Technology stocks were basically the only thing holding-up the markets this year. That fantasy has now come to an end. This is reality, except in the minds of the folks who run tech giants:

Like Meta, Google also said its massive capital spending would continue, intensifying the race by the biggest tech companies to meet the growing demands of AI. (FT)

Alphabet (Google) has hired people at a faster rate this year than at any time in its history.

Why? Competition. There is intense competition in the tech world around the implementation of artificial intelligence and machine learning as it applies to business processes.

One problem for these companies is still that many of the promises of AI will not come true and much of the money being spent will result in no positive returns. The start of this is the collapse of the promise of "self-driving" cars.

Car companies (Ford and VW this week, Uber last week) have quietly announced winding-down the self-driving research units after billions have been spent on trying to make the technology work. Most technologists in the space have long acknowledged that it is basically impossible to do without bankrupting society. Has not stopped people who do not understand these things pumping huge sums of real money into it.

The other problem is cheap debt. Or, rather, the lack of it. Investment in what we have called "innovation" for the previous decade is dependent on very cheap debt. The debt is used to fund ideas in the private sector that do not play out—cheap debt is cheap failure.

Without cheap debt, the mounting failures in AI become ever more impossible to continue to finance. It has landed these companies in a version of the Sunk Cost Fallacy. All promises, all the money, but nothing to show for it yet so they keep promising more and spending more.

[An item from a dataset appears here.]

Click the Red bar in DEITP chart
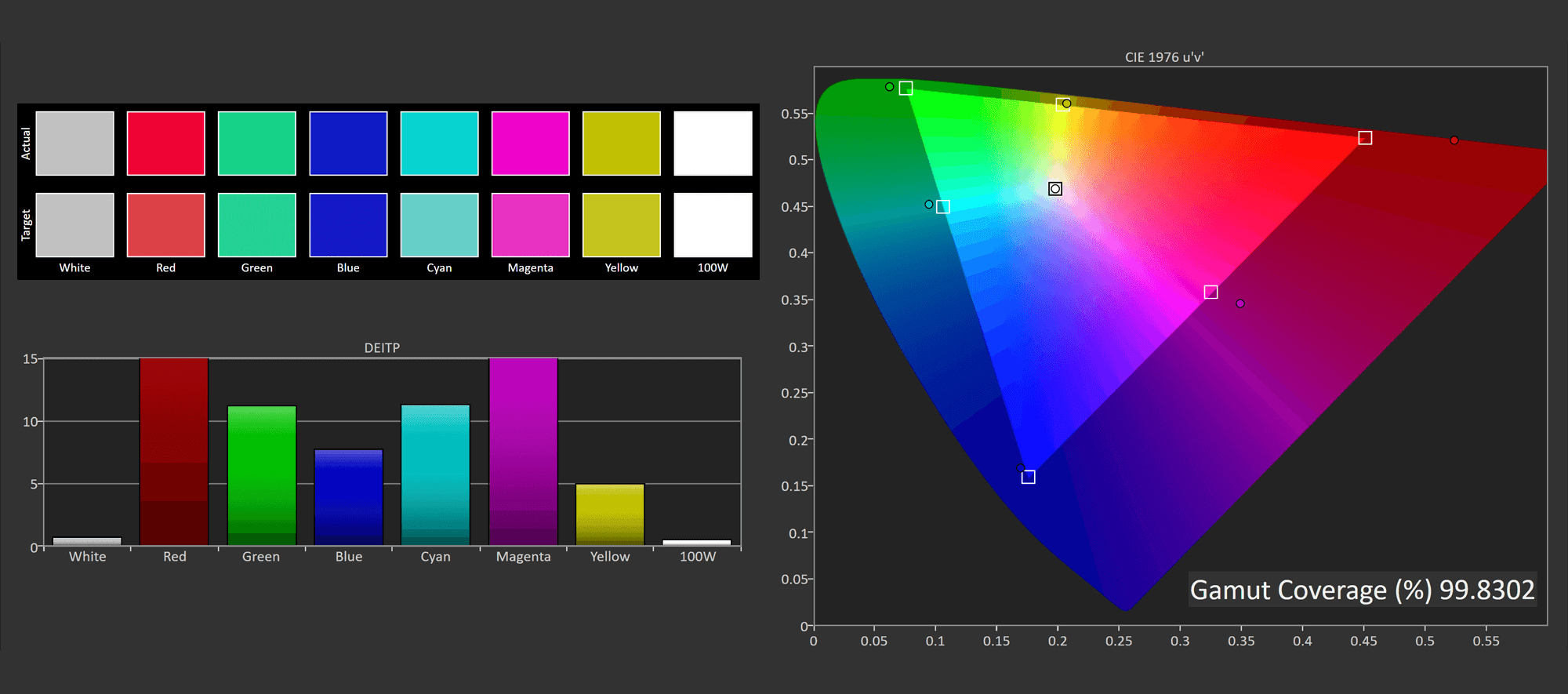Screen dimensions: 1568x694 [174, 452]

This part of the AI crisis has yet to play out.

Did we miss recession?

Funny how when we are in a technical recession the neoclassical economists point to all the reasons that it might not be a recession, but when we are technically not in recession they jump on the numbers.

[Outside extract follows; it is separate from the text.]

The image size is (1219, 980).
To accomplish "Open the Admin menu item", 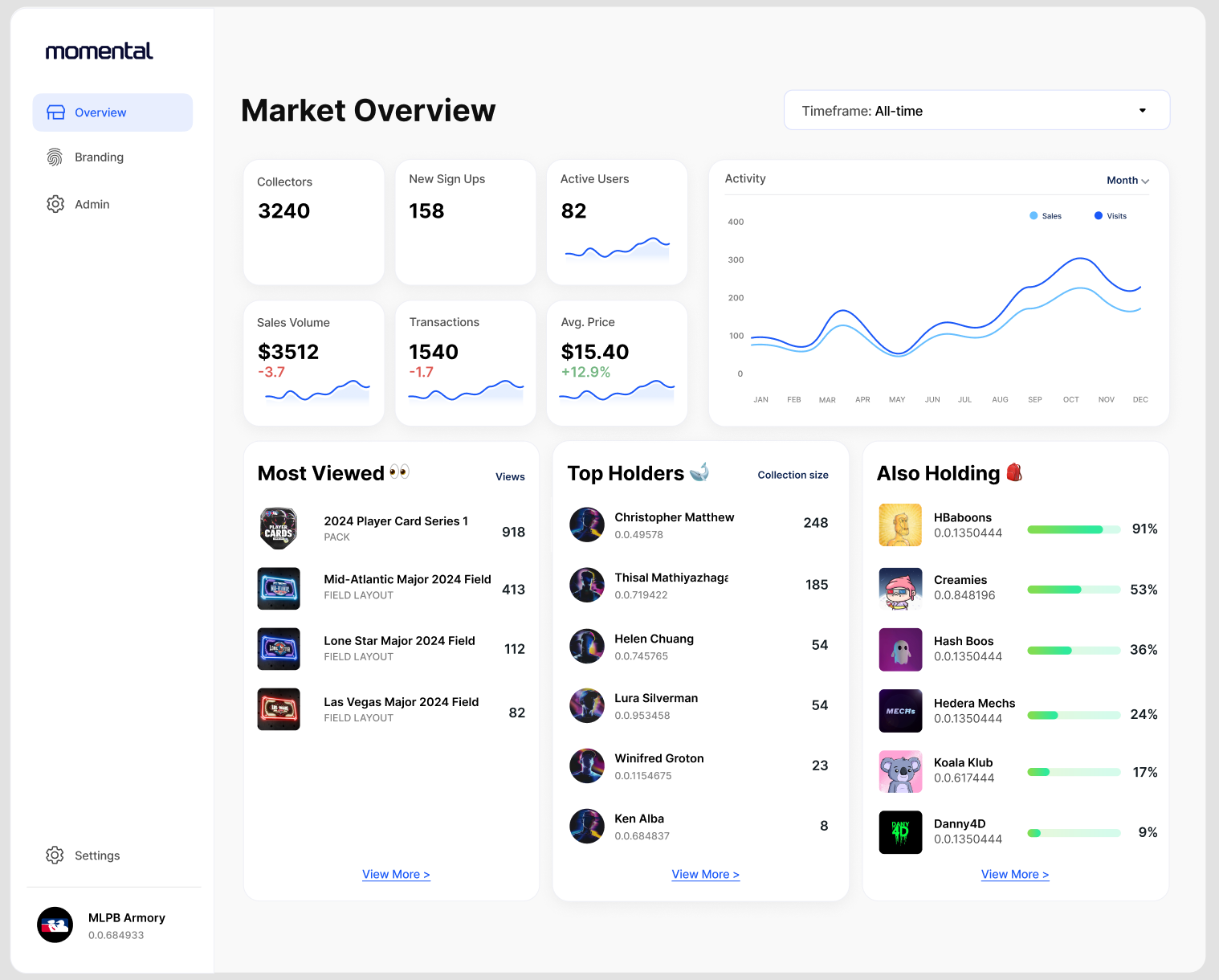I will point(92,204).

France and Germany are not in recession. That is, they have narrowly avoided the technical recession definition for this quarter. Same goes for the USA which surprised on the upside this month.

Germany defies recession fears with 0.3% growth in third quarter

Does this look like Germany is doing well:

/brief/img/Screenshot 2022-10-28 at 08-24-06 Live news Germany defies recession fears with 0.3 growth in third quarter.png

OK, not all economists believe the numbers. Investors claim to know better:

German leading indicators “point to a further weakening of the economy in the fourth quarter and there doesn’t seem to be any improvement in sight,” said Carsten Brzeski, economist at ING. “The recession is only delayed, not cancelled,” he added. (FT)

EU business sentiment—one measure of "will companies invest"—is at the lowest level in two years. Thinking about what has happened in the previous two years, that should concern anyone thinking the EU is going to have economic growth any time soon.

Where are the profits?

Oil companies

  • ExxonMobil quarterly profit triples to record $20bn
  • Italy's Eni’s profits for the year to date to €10.81bn, four times higher than its earnings in the first nine months of 2022.
  • Chevron’s $11.2bn third-quarter profit was 80 per cent higher than the same period last year and beat Wall Street expectations of $9.5bn. Just shy of the record $11.6bn quarterly profit it posted last year.
  • ExxonMobil, Chevron, Shell, BP and TotalEnergies — post combined profit of more than $60bn.

That's a lot of money being made on destroying the planet's livable climate.